What is needed: The lines from the start of the records through the one containing "Collapse the 端口" are to be transcribed exactly, and nothing else.

Excerpted records:
'''
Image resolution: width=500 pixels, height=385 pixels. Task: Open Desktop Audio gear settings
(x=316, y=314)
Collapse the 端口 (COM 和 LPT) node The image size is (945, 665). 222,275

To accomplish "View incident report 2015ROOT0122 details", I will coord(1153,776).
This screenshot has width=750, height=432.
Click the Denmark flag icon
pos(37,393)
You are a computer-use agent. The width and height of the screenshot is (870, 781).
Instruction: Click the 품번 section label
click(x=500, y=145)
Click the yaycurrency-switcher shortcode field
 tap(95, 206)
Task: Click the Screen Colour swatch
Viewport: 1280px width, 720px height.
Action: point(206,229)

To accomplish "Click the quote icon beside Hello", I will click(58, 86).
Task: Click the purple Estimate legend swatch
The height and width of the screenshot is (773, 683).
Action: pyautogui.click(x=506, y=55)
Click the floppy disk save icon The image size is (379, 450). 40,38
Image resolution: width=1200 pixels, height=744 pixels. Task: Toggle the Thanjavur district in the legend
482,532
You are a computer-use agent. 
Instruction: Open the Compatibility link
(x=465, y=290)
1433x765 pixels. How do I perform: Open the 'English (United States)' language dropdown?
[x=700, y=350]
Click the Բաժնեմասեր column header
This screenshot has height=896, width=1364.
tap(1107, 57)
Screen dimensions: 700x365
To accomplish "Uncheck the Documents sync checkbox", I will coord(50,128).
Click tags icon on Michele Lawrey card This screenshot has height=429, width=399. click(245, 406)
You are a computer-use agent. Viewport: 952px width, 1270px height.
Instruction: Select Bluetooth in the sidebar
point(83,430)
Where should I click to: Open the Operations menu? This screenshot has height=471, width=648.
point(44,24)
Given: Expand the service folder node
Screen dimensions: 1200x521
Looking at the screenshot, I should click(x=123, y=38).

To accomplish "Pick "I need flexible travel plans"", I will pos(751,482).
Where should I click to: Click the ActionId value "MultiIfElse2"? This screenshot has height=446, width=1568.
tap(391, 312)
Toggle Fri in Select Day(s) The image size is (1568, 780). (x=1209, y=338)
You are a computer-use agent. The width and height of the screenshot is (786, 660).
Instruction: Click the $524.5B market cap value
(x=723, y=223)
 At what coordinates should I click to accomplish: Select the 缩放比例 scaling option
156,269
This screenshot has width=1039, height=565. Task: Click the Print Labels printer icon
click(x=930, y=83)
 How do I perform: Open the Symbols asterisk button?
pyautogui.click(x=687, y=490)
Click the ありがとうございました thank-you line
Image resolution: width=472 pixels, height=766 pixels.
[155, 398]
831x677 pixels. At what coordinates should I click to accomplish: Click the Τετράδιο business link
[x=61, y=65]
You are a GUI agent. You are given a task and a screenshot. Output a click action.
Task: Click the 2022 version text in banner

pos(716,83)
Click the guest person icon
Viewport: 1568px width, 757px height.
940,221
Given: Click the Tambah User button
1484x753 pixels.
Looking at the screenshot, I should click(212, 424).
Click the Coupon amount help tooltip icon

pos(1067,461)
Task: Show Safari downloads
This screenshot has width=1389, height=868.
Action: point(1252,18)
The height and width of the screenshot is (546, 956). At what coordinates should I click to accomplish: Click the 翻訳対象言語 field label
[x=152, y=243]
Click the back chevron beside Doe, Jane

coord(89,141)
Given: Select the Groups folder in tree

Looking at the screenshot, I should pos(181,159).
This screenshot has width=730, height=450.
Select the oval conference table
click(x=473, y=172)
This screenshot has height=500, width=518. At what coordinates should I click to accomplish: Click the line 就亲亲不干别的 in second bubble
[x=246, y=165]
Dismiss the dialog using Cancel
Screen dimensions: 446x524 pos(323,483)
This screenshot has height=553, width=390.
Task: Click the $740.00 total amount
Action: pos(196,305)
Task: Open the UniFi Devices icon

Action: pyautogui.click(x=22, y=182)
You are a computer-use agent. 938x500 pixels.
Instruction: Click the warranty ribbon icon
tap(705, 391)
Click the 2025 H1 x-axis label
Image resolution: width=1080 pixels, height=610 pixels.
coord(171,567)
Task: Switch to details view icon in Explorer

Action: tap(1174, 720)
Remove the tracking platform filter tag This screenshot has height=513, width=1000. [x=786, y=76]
'''
Task solution:
Image resolution: width=500 pixels, height=385 pixels. Task: Open Desktop Audio gear settings
(x=316, y=314)
Collapse the 端口 (COM 和 LPT) node The image size is (945, 665). 222,275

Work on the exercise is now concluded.